Bardzo dużo będzie zależało od aplikacji Imagine Edge Mobile Plus, której nie miałem możliwości sprawdzić, bo debiutuje ona dopiero wraz z aparatem. Pozwoli ona na przesyłanie zdjęć z aparatu do smartfonu przez Bluetooth lub Wi-Fi i zamieszczenie od razu w mediach społecznościowych. W przypadku filmów możliwe będzie wycinanie fragmentów nagrań o długości idealnej do social mediów. Z poziomu aplikacji będzie też można zarządzać aparatem. O ile tylko aplikacja będzie prosta w obsłudze i będzie zwyczajnie dobrze działać, to powinien być jeden z najmocniejszych punktów Sony ZV-1F.
To właśnie prostota użytkowania powoduje, że treści do mediów społecznościowych rejestrujemy smartfonem. Ale żaden smartfon za 2 999 zł nie jest w stanie zbliżyć się do jakości zdjęć i filmów z Sony ZV-1F. Pod każdym względem. A do tego mamy solidny mikrofon i o wiele większe możliwości, jakie daje nam lepsza kontrola nad (świetnie działającym) autofocusem.
Jak banalnie to nie zabrzmi, po Sony ZV-1F powinny sięgnąć osoby, które chcą przenieść swoją internetową twórczość na wyższy poziom. Przeskok względem smartfonu w choćby filmach na TikToka czy Instagram będzie wyraźnie widoczny.

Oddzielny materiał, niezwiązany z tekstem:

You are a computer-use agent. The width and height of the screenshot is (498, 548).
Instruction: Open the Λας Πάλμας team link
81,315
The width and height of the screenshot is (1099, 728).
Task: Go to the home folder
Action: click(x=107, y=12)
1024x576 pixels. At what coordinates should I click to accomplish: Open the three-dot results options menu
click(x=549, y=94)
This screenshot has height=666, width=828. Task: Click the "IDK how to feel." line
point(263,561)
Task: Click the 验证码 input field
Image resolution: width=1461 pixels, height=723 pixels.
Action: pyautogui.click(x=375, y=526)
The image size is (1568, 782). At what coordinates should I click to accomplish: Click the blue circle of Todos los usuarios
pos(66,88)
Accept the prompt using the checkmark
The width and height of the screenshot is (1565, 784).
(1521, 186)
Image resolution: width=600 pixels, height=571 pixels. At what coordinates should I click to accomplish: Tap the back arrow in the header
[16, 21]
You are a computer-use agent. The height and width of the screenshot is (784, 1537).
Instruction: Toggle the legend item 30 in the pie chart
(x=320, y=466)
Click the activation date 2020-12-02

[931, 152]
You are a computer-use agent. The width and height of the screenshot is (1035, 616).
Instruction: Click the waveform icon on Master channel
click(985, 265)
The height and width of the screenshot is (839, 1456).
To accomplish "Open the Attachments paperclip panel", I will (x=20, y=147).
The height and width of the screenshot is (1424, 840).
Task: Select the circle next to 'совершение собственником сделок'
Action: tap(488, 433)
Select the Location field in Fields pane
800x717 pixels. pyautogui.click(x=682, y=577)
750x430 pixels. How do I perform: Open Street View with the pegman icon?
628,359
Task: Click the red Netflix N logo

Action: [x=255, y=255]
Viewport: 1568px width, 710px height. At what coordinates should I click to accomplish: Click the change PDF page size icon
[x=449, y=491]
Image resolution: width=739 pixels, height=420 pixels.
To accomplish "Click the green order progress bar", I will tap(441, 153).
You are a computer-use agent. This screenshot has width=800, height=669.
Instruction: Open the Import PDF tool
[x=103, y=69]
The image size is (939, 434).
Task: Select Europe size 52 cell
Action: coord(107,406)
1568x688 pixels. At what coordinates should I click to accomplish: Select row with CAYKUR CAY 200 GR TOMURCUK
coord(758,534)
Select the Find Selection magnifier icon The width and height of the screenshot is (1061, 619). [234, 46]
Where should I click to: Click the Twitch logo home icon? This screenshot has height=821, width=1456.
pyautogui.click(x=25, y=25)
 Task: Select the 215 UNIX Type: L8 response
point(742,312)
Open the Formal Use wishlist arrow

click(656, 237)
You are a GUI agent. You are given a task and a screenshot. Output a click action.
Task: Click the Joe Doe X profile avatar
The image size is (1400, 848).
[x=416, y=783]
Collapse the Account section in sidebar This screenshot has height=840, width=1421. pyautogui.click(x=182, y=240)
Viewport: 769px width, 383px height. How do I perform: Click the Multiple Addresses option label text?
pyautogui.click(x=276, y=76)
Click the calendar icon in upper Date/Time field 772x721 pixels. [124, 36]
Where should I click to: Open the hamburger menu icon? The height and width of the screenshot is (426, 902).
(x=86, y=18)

Wydaje mi się, że osoby szukające lepszej jakości zdjęć mogą nie zainteresować się Sony ZV-1F. Za 2 999 zł da się kupić niezły aparat z nawet podstawowym obiektywem 50mm F/1.8, który będzie znacznie lepszym wyborem. Ale już możliwości filmowe to coś, co powinno zainteresować każdego początkującego twórcę. Za 2 999 zł ciężko o lepszy sprzęt, który bardziej wyręczy nas podczas nagrywania i zaoferuje jakość lepszą niż smartfony. Co też po części potwierdził też Konrad w swoim materiale. Oddając mi aparat po nagraniach powiedział – Szukałem, ale tu w zasadzie nie ma się do czego przyczepić. Taka opinia od osoby, która żyje z nagrywania filmów, to odpowiednia rekomendacja.